• **TASK TO COMPLETE**
Could you repeat, word for word, the line with "Task: Expand the Brands menu section" and every line after it in the records below, leaving out any pictures?
━━━━━ EXERCISE MATERIAL ━━━━━
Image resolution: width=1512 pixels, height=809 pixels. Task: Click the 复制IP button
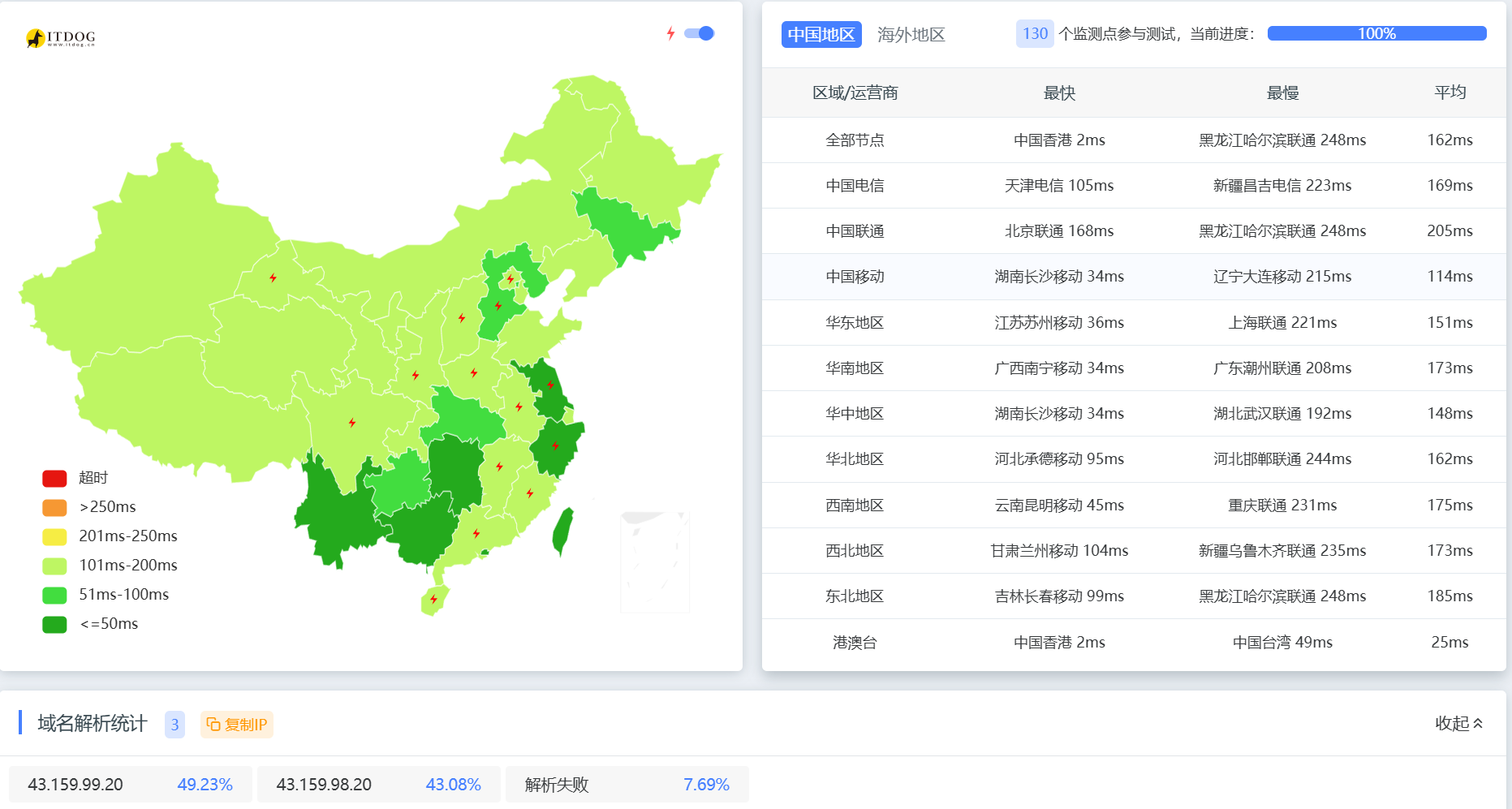click(x=237, y=724)
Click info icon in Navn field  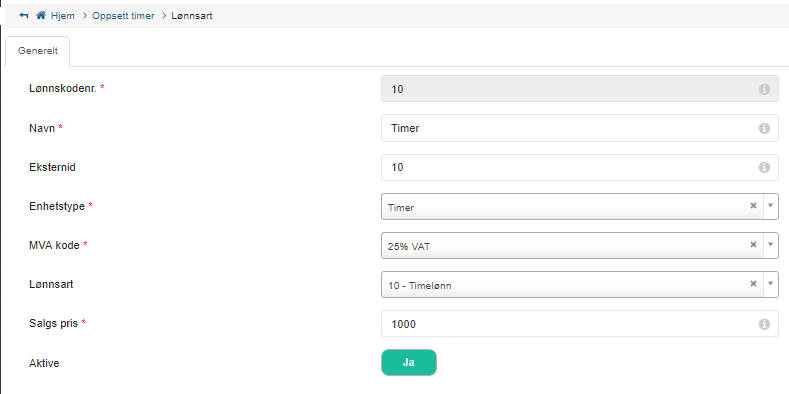click(x=764, y=128)
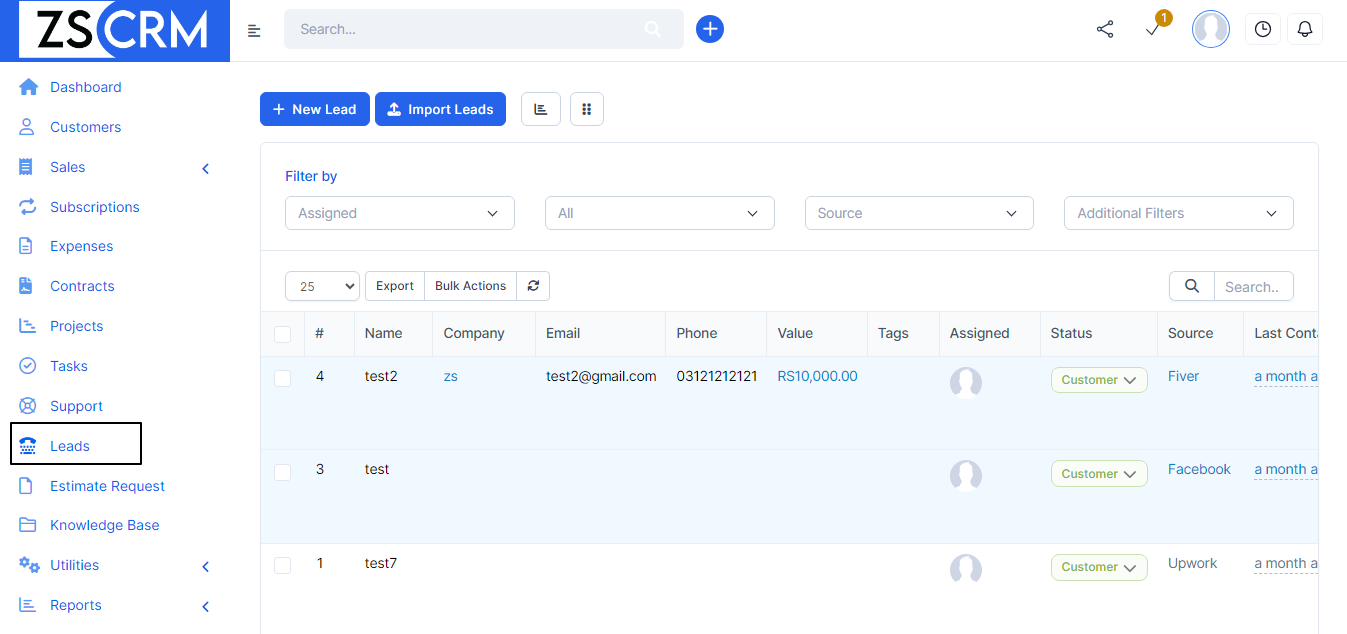This screenshot has width=1347, height=634.
Task: Reload the leads table via the refresh icon
Action: pos(533,286)
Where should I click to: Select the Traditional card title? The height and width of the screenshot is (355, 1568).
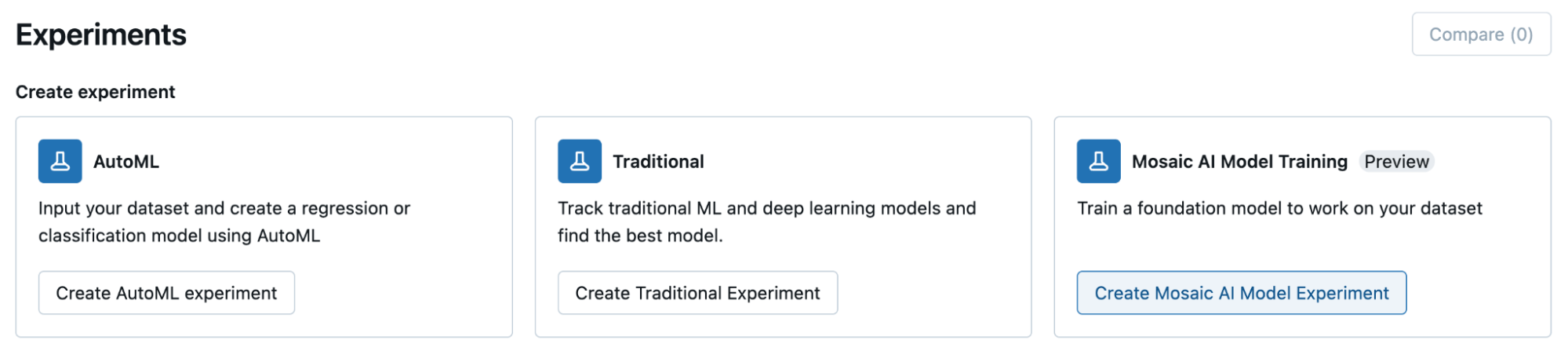tap(658, 162)
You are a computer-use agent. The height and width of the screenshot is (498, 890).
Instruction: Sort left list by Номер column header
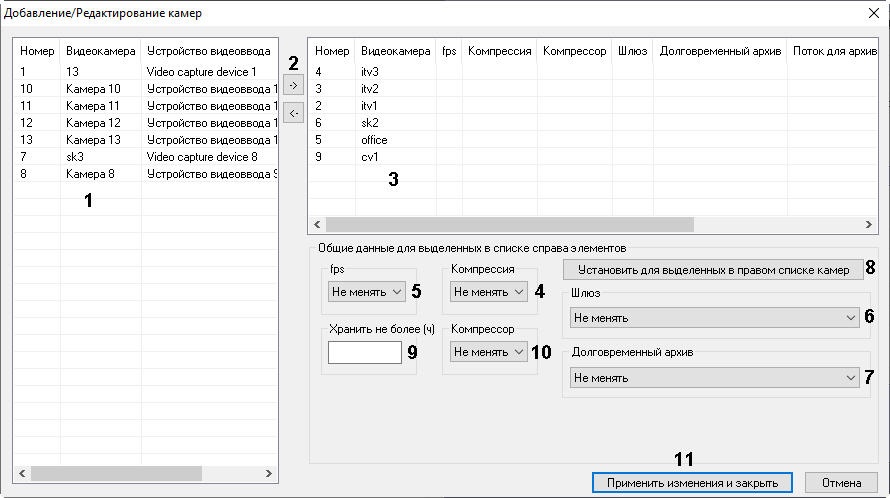coord(38,50)
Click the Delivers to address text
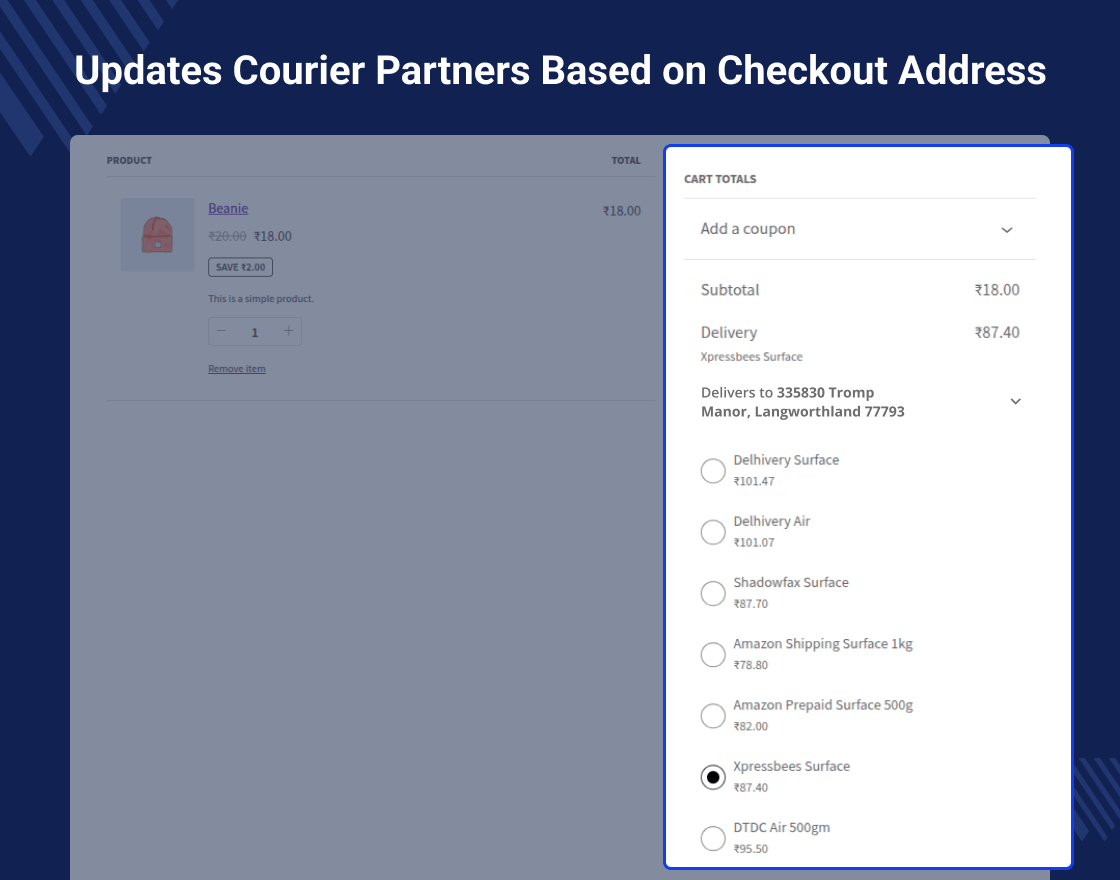Image resolution: width=1120 pixels, height=880 pixels. (803, 402)
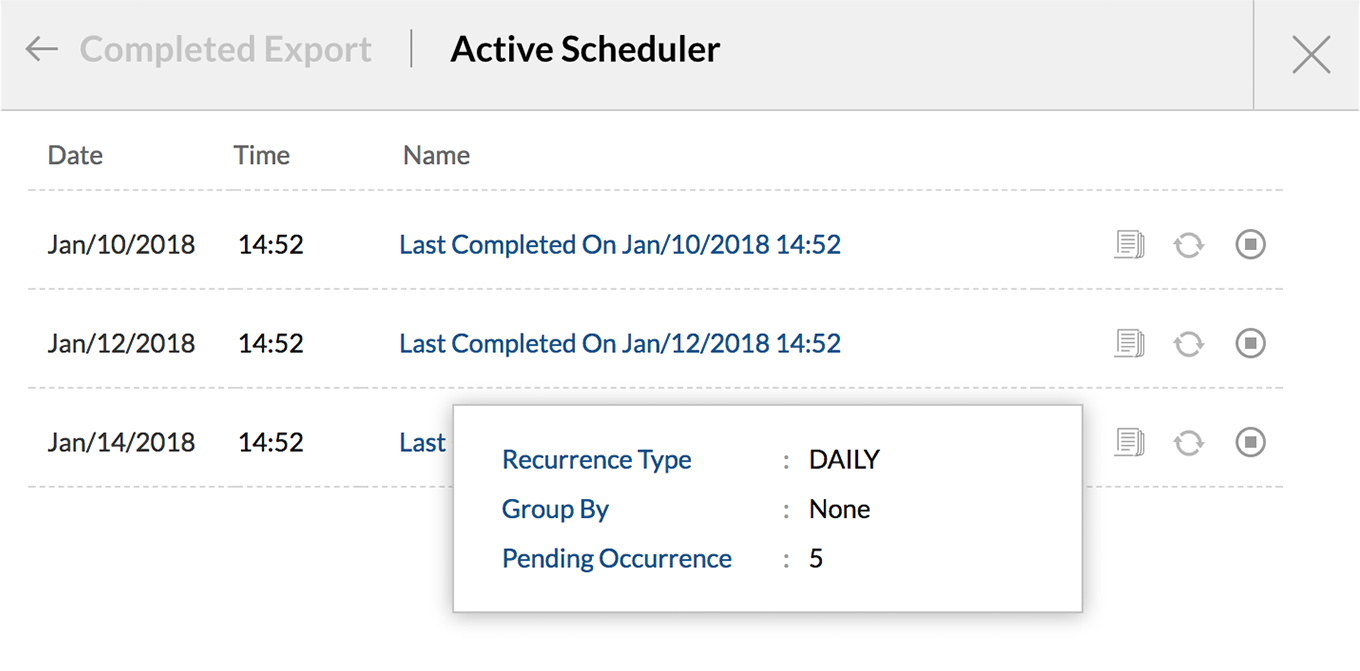
Task: Click the Date column header
Action: 75,155
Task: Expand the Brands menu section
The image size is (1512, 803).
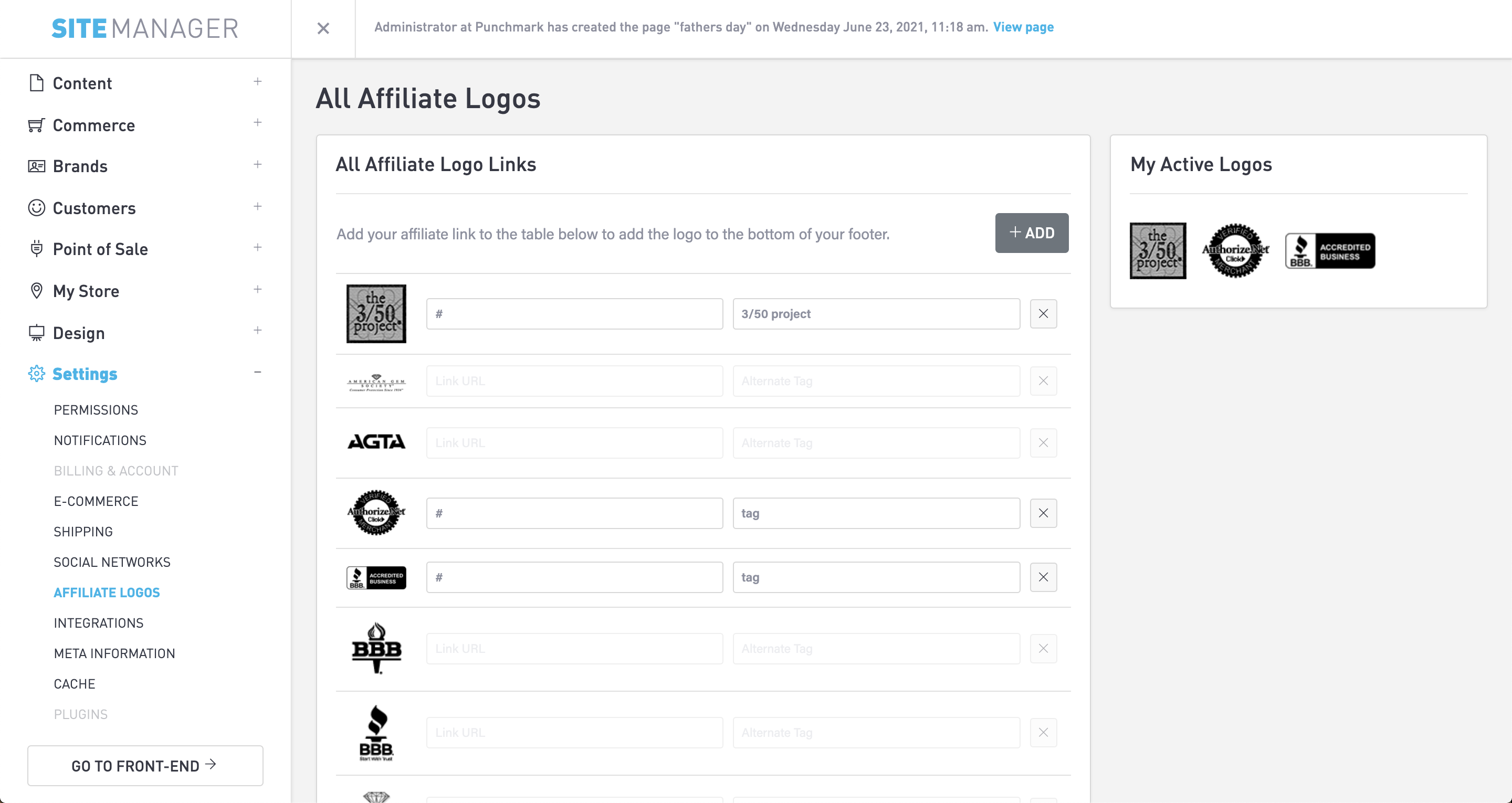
━━━━━
• **WRITTEN ANSWER**
Task: Expand the Brands menu section
The image size is (1512, 803).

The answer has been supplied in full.